Rows of pointing data:

-=-=-

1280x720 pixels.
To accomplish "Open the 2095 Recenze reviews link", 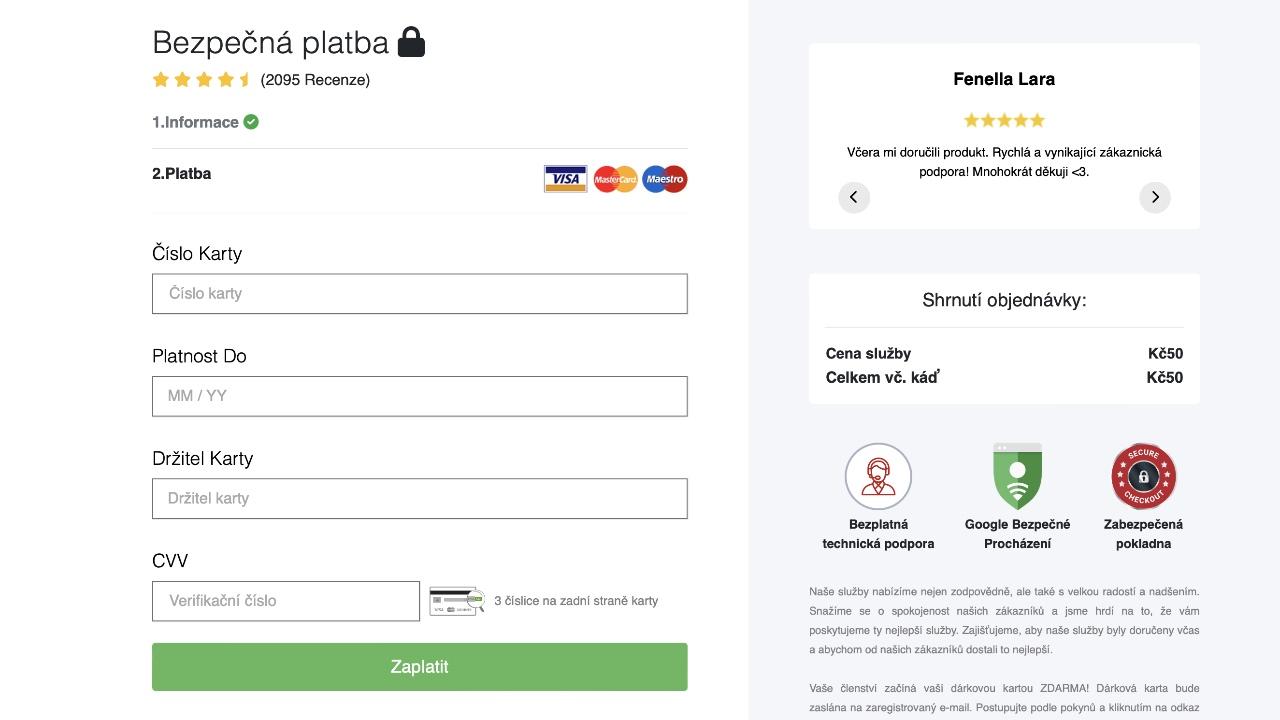I will click(315, 80).
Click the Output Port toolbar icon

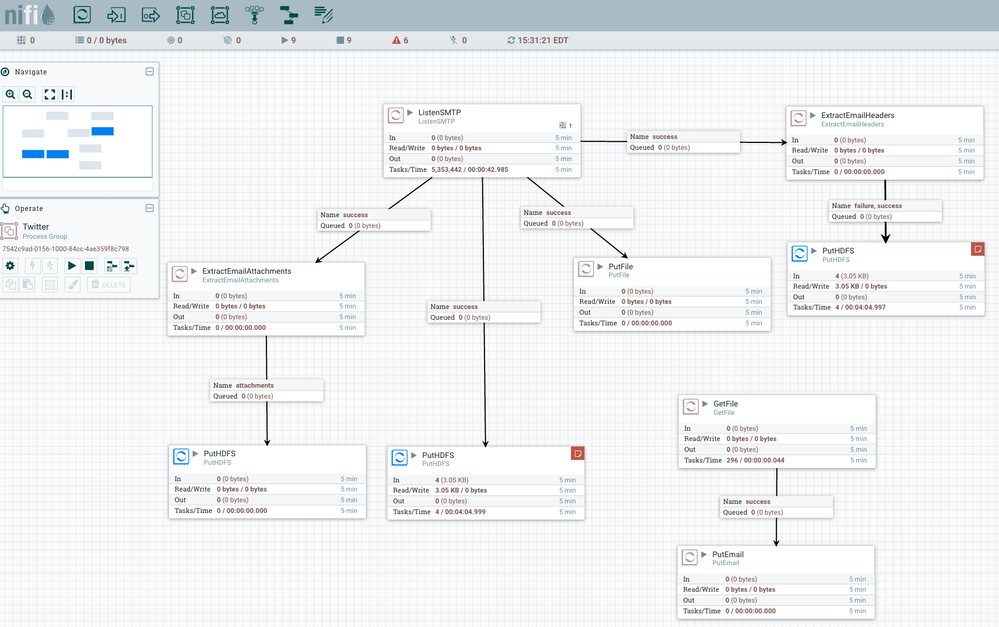point(151,15)
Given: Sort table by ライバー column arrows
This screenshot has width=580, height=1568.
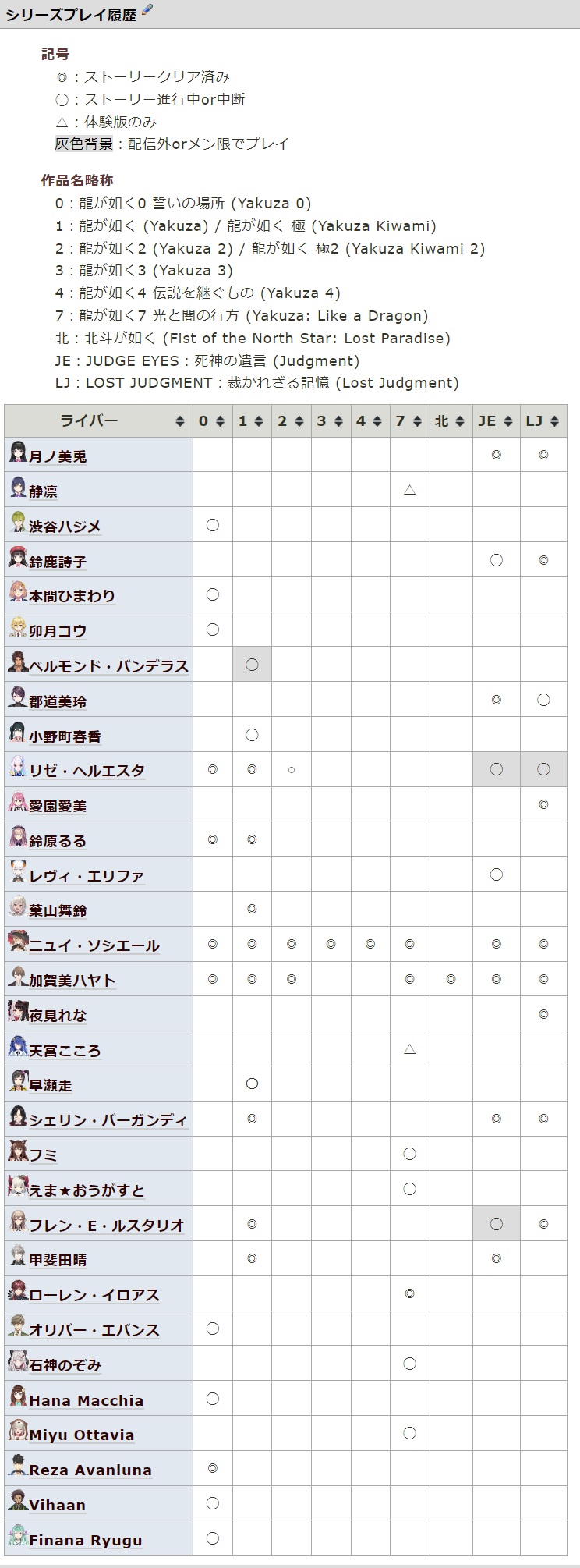Looking at the screenshot, I should tap(180, 421).
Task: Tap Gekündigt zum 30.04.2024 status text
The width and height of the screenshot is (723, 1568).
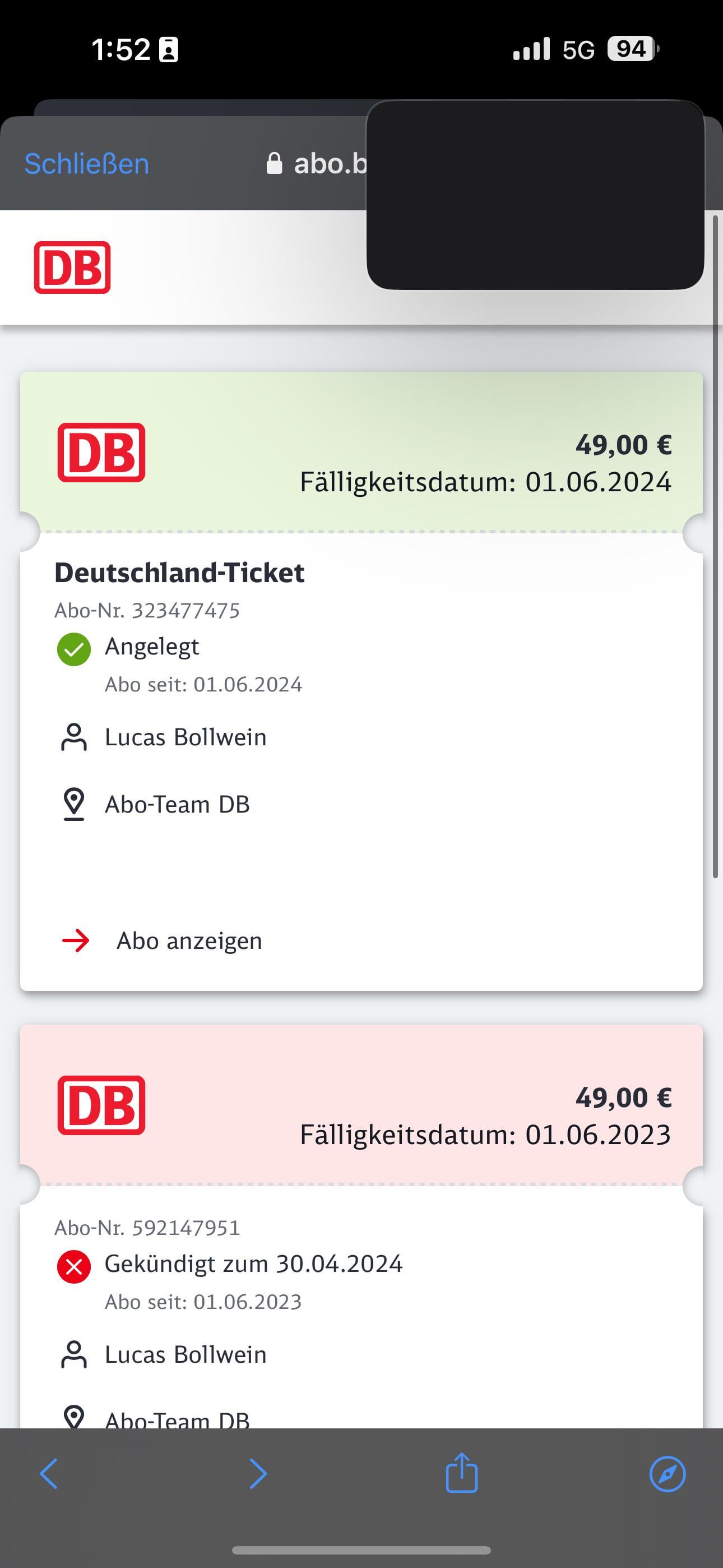Action: point(254,1263)
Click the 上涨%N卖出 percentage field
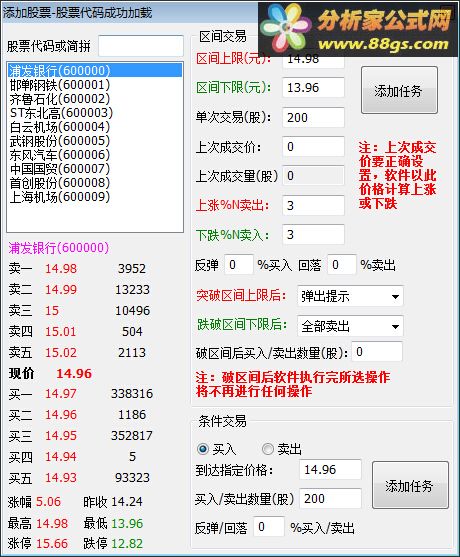 click(313, 205)
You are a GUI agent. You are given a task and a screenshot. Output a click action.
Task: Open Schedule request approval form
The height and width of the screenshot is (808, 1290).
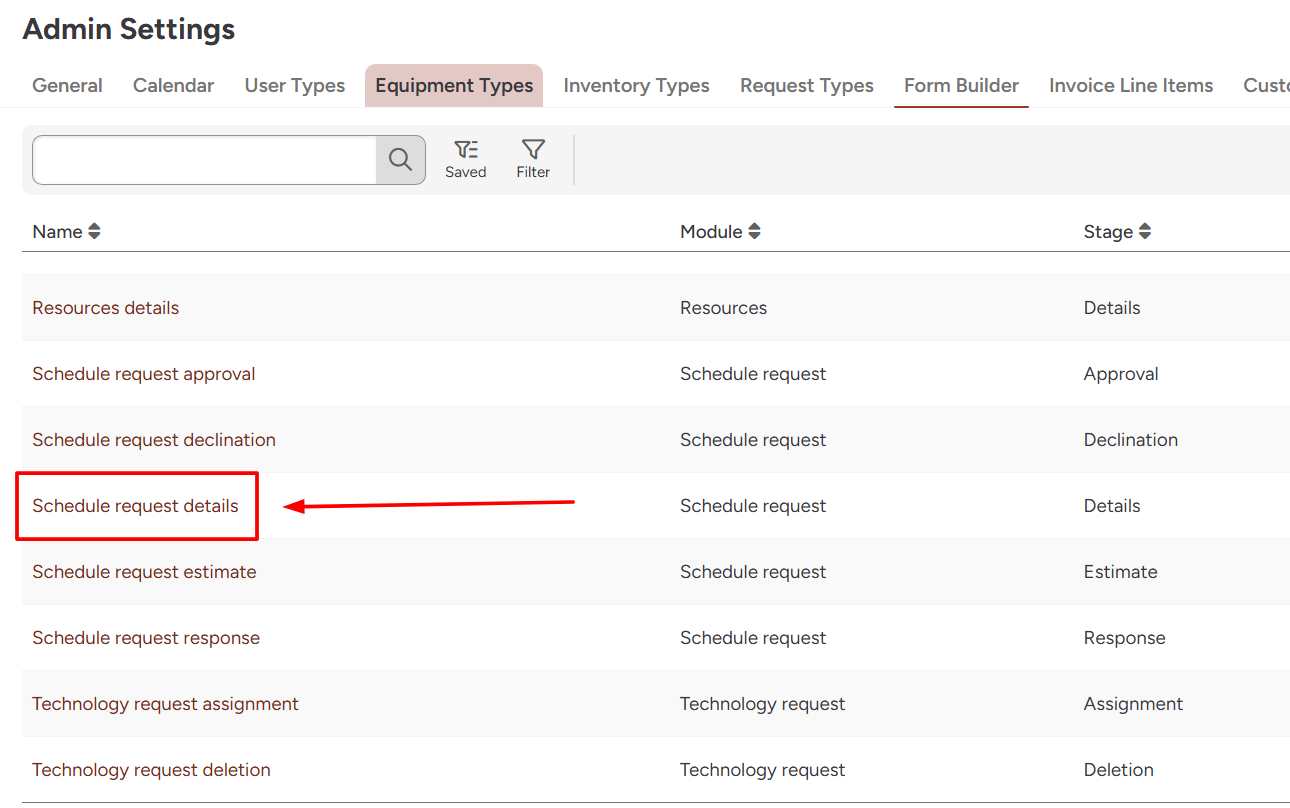pyautogui.click(x=143, y=374)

-=-=-

Starting at the line that has "Task: Tap Gekündigt" and going through the end of the listing, switch "screenshot" to "screen capture" and write out those lines again with nothing else changed. Leave the pictures out.

Task: Tap Gekündigt zum 30.04.2024 status text
The width and height of the screen capture is (723, 1568).
Action: point(254,1263)
Click the 上涨%N卖出 percentage field
 click(313, 205)
You are a GUI agent. You are given a task and a screen capture. Output a click action.
Task: Open Schedule request approval form
The height and width of the screen capture is (808, 1290).
pyautogui.click(x=143, y=374)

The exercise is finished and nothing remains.